The motivation behind developing a business strategy is defining the organization’s overall goal and creating an execution plan accordingly.

For most businesses, being customer-centric is one of the key elements to become more profitable.

Personas are an excellent tool to achieve customer-centricity and play a significant role in the business strategy development process. The executive level is often far away from the actual customers. The created buyer personas will provide an in-depth understanding of the client base to make the right strategic decisions.

Review of Status Quo

To know where you want to go, you need to know where you are. Gather as much information from the different departments to paint a clear picture of where the company stands.

Creating personas by analyzing customer reviews, surveys, social media, analytics, and so on will turn the data into actionable insights about your customers and help you understand where the company stands. Acknowledging the pain points, emotions, Go-tos, interests of the current customers uncover areas within the business that need attention. Additionally, creating competitor personas will help set goals for the future sales, marketing, and product development team.

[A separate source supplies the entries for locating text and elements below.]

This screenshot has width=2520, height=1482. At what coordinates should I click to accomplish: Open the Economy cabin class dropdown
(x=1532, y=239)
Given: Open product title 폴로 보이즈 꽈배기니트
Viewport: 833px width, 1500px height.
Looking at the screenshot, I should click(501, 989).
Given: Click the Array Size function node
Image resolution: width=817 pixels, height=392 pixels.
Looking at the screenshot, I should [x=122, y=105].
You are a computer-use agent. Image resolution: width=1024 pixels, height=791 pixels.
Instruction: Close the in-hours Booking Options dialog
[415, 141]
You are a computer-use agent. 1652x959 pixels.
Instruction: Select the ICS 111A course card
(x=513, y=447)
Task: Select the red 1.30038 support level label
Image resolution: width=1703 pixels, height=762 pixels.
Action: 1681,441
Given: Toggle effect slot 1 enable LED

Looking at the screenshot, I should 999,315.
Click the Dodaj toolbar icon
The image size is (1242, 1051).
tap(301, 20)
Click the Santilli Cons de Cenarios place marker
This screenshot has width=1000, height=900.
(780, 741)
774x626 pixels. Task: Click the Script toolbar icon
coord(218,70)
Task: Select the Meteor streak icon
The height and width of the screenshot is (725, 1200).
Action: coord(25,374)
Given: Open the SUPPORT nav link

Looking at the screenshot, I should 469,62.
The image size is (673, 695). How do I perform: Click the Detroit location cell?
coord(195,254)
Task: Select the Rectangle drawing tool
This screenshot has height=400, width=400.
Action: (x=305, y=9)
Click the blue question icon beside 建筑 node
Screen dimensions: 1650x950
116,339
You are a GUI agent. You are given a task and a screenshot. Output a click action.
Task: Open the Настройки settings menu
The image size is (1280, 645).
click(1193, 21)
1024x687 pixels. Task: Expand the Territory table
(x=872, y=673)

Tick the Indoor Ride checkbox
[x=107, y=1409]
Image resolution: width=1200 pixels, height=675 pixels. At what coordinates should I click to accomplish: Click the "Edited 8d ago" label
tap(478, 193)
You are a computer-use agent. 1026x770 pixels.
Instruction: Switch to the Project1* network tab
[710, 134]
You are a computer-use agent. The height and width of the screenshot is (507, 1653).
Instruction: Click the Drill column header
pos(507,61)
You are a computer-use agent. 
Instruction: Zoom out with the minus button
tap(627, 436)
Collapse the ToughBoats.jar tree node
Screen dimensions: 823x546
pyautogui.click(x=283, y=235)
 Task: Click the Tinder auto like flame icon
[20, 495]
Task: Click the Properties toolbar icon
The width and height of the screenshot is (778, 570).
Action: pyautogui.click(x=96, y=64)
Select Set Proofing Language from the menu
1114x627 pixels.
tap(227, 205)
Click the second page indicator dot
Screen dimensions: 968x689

Creating the vision statement

After you understand the status quo, it is now time to create a vision statement. Being customer-centric means building the strategy and every department involved around the customers. Thereby, the better you understand your customers, the easier it will be to define the vision and steer the entire team towards it. When you see the personas in front of you, it will be much easier to define a strategy that fits the customer’s requirements.

Creating the mission statement

The mission statement will give the overall guidance on how to achieve the vision. Identifying the pain points, emotions, Go-tos of the personas will help you to do so. Think about what needs to be done to sell your vision to different customers.

Analyzing Core Competencies

Re-examining the core competencies of your team and mapping them with your client personas can be extremely useful. By mapping these two, you can identify areas that need extra attention and further development. You might realize that particular customer service’s core competencies are missing to please specific customers.

By looking at your competitor personas, you can uncover that specific product attributes are missing, and your product development team lacks the competencies to develop them. Summing up, the personas help to prioritize missing competencies or enhancing those that already exist and are of high value for your clients

Depending on the depth of the analysis, this might be a pretty lengthy process. Conducting market research and analysis, customer reviews and surveys, financial projections, etc., are essential to a successful SWOT analysis.

Using personas as a source of information in this process is growingly common. Mapping strengths and weaknesses (internally), as well as opportunities and threats (external) with your client personas, make the analysis more tangible.

Identifying and Solving Strategic Issues

Once you have identified the core competencies, created the SWOT analysis, and mapped both with your personas, you will define and communicate the strategic issues combined with a clear set of goals. Here a quick example - how would you compare the following plans.

We need to improve our customer service to increase our customer lifetime value.


To increase our persona X’s customer lifetime value, we need to improve our technical email support. It will enhance the trust and avoid anger towards our service, which seems to be a significant trigger to cancel our service for persona X.

Creating clear defined goals for the different personas will save you money and help the various teams better allocate the resources.